### 选文
▬▬▬▬▬▬
Educational Codeforces Round 2 E

题意:每个节点有个值,求每个节点子树众数和

题解:可线段树合并,维护每个数出现次数和最大出现次数,以及最大出现次数的数的和

//#pragma GCC optimize(2)

//#pragma GCC optimize(3)

//#pragma GCC optimize(4)

//#pragma GCC optimize("unroll-loops")

//#pragma comment(linker, "/stack:200000000")

//#pragma GCC optimize("Ofast,no-stack-protector")

//#pragma GCC target("sse,sse2,sse3,ssse3,sse4,popcnt,abm,mmx,avx,tune=native")

#include<bits/stdc++.h>

#define fi first

#define se second

#define db double

#define mp make_pair

#define pb push_back

#define pi acos(-1.0)

#define ll long long

#define vi vector<int>

#define mod 1000000007

#define ld long double

//#define C 0.5772156649

//#define ls l,m,rt<<1

//#define rs m+1,r,rt<<1|1

#define pll pair<ll,ll>

#define pil pair<int,ll>

#define pli pair<ll,int>

#define pii pair<int,int>

//#define cd complex<double>

#define ull unsigned long long

//#define base 1000000000000000000

#define Max(a,b) ((a)>(b)?(a):(b))

#define Min(a,b) ((a)<(b)?(a):(b))

#define fin freopen("a.txt","r",stdin)

#define fout freopen("a.txt","w",stdout)

#define fio ios::sync_with_stdio(false);cin.tie(0)

inline ll gcd(ll a,ll b){return b?gcd(b,a%b):a;}

inline void sub(ll &a,ll b){a-=b;if(a<0)a+=mod;}

inline void add(ll &a,ll b){a+=b;if(a>=mod)a-=mod;}

template<typename T>inline T const& MAX(T const &a,T const &b){return a>b?a:b;}

template<typename T>inline T const& MIN(T const &a,T const &b){return a<b?a:b;}

inline ll qp(ll a,ll b){ll ans=1;while(b){if(b&1)ans=ans*a%mod;a=a*a%mod,b>>=1;}return ans;}

inline ll qp(ll a,ll b,ll c){ll ans=1;while(b){if(b&1)ans=ans*a%c;a=a*a%c,b>>=1;}return ans;}

using namespace std;

const double eps=1e-8;

const ll INF=0x3f3f3f3f3f3f3f3f;

const int N=100000+10,maxn=50000+10,inf=0x3f3f3f3f;

vi v[N];

int root[N*22];

int ls[N*22],rs[N*22],tot,n;

ll ans[N],sum[N*22],num[N*22],ma[N*22];

void pushup(int o)

{

    ma[o]=max(ma[ls[o]],ma[rs[o]]);

    if(ma[ls[o]]==ma[rs[o]])sum[o]=sum[ls[o]]+sum[rs[o]];

    else if(ma[ls[o]]>ma[rs[o]])sum[o]=sum[ls[o]];

    else sum[o]=sum[rs[o]];

}

inline int Merge(int x,int y,int l,int r)

{

    if(l==r)

    {

        if(!x||!y)
▬▬▬▬▬▬
把选文中以“#define Min(a,b) ((a)<(b)?(a):(b))”开头、以“#define fio ios::sync_with_stdio(false);cin.tie(0)”结尾的部分重写一遍，并将其中的“stdout”替换成“stderr”。

### 所给材料
▬▬▬▬▬▬
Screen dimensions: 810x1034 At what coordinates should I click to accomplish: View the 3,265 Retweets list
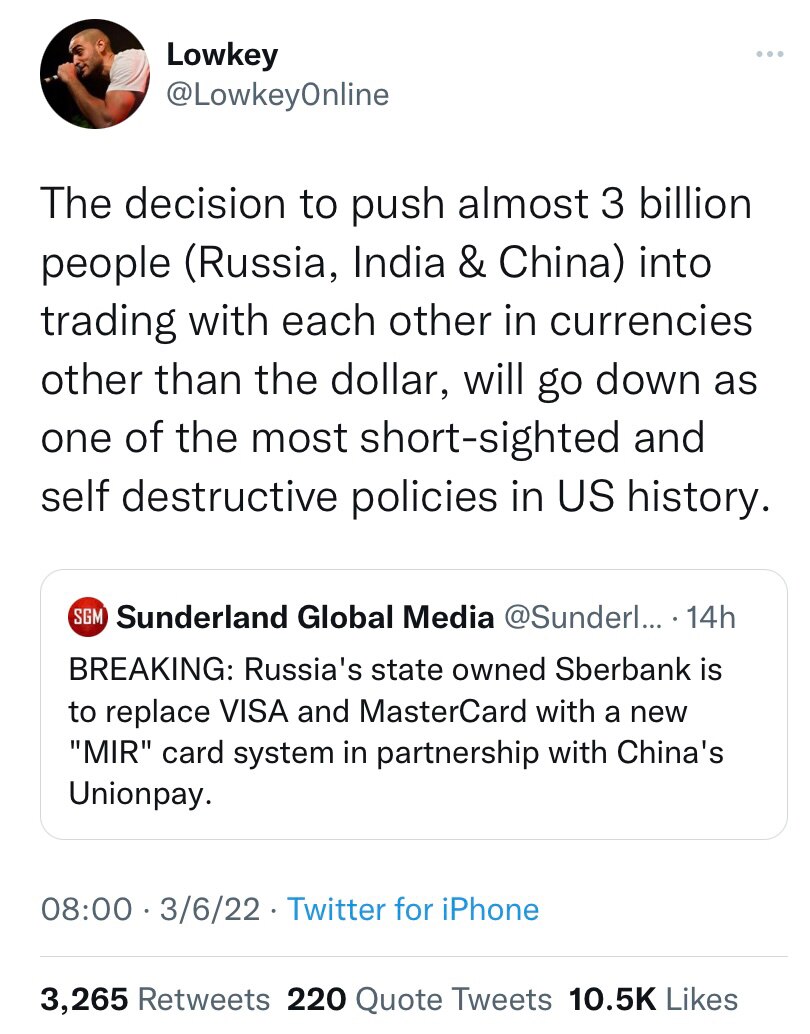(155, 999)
▬▬▬▬▬▬
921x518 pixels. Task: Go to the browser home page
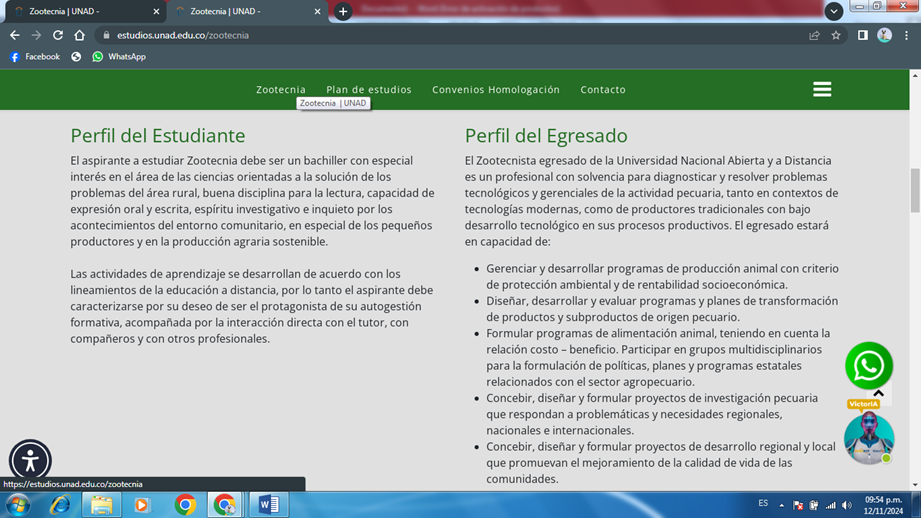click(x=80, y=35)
▬▬▬▬▬▬
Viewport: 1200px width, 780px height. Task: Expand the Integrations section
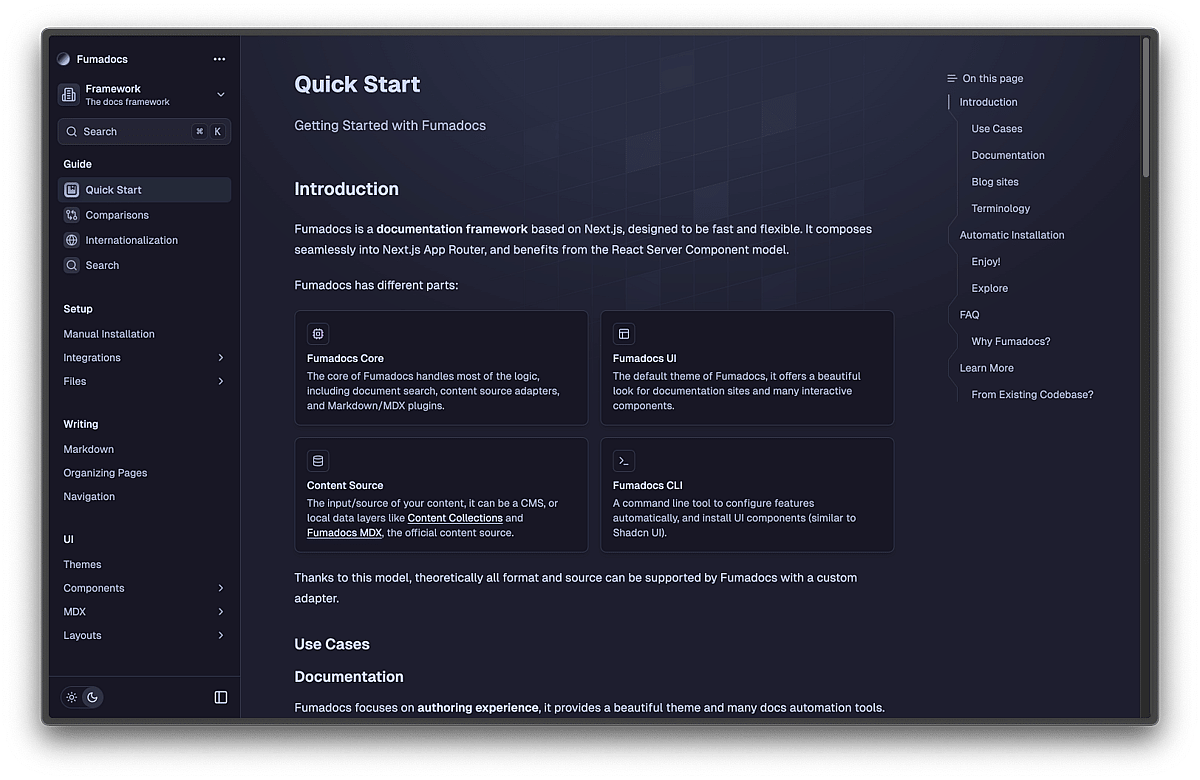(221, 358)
▬▬▬▬▬▬
### 参考答案
#define Min(a,b) ((a)<(b)?(a):(b))

#define fin freopen("a.txt","r",stdin)

#define fout freopen("a.txt","w",stderr)

#define fio ios::sync_with_stdio(false);cin.tie(0)